History of the Peloponnesian War
Thucydides
Thucydides, Vol. 1-4. Smith, Charles Foster, translator. London and Cambridge, MA: Heinemann and Harvard University Press, 1919-1923.
The institutions given it were Dorian. Just about one hundred and eight years after their own foundation, the Geloans colonized Acragas[*](581 B.C.); and they named the city after the river Acragas, making Aristonous and Pystilus founders, and giving it the institutions of the Geloans.
Zancle was settled, in the beginning, by pirates who came from Cyme, the Chalcidian city in Opicia; but afterwards a large number of colonists came from Chalcis and the rest of Euboea and shared the land with them, the founders being Perieres and Crataemenes, the one from Cyme, the other from Chalcis. Its name at first was Zancle, and it was so called by the Sicels because the place is sickle-shaped: for the Sicels call a sickle “zanclon.” Afterwards these settlers were driven out by Samians and other Ionians, who in their flight before the Persians landed in Sicily[*](cf. Hdt. VI. xxii., xxiii.);
but the Samians were expelled not long afterwards by Anaxilas, tyrant of Rhegium, who colonized the place with a mixed population and changed its name to Messene[*](730 B.C.) after his own original fatherland.
Himera[*](648 B.C.) was colonized from Zancle by Eucleides, Simus and Sacon. Most of the colonists were Chalcidians; but there settled with them also fugitives from Syracuse who had been vanquished in a factional quarrel, the Myletidae as they were called. Their language was a mixture of Chalcidic and Doric, but Chalcidic institutions prevailed. Acrae and Casmenae were colonized by the Syracusans:
Acrae[*](664 B.C.) seventy years after Syracuse, Casmenae[*](644 B.C.) nearly twenty years after Acrae.

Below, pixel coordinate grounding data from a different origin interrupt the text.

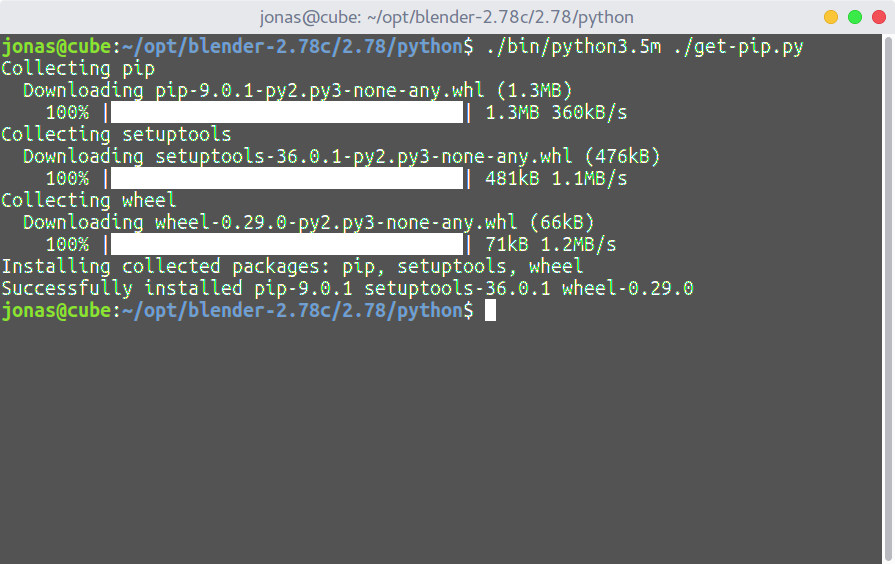Click the green maximize window button
The height and width of the screenshot is (564, 895).
pos(854,17)
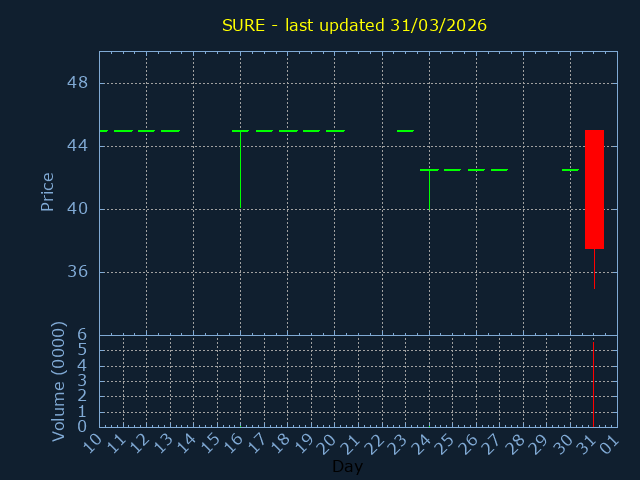This screenshot has height=480, width=640.
Task: Select the 36 price tick label
Action: [77, 272]
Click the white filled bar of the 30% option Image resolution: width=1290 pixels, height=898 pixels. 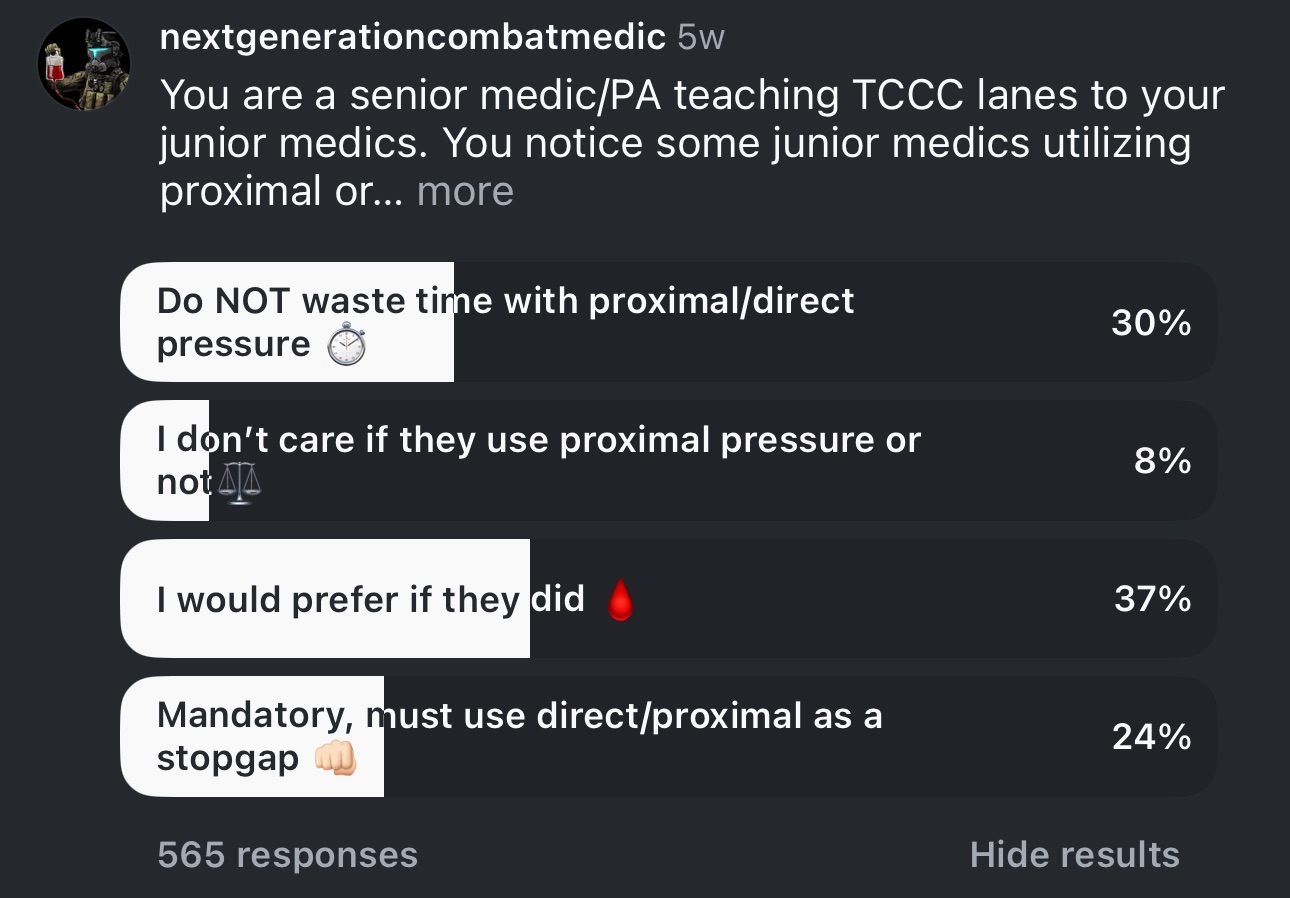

Camarina[*](599 B.C.) was first colonized by the Syracusans, just about one hundred and thirty-five years after the foundation of Syracuse, its founders being Dascon and Menecolus. But the Camarinaeans were driven out by the Syracusans in a war which arose from a revolt, and some time later Hippocrates, tyrant of Gela,[*](Dates 498-491.) receiving the territory of the Camarinaeans as ransom for some Syracusan prisoners of war, himself became founder and recolonized Camarina. And again the place was depopulated by Gelon, and was then colonized for the third time by the Geloans.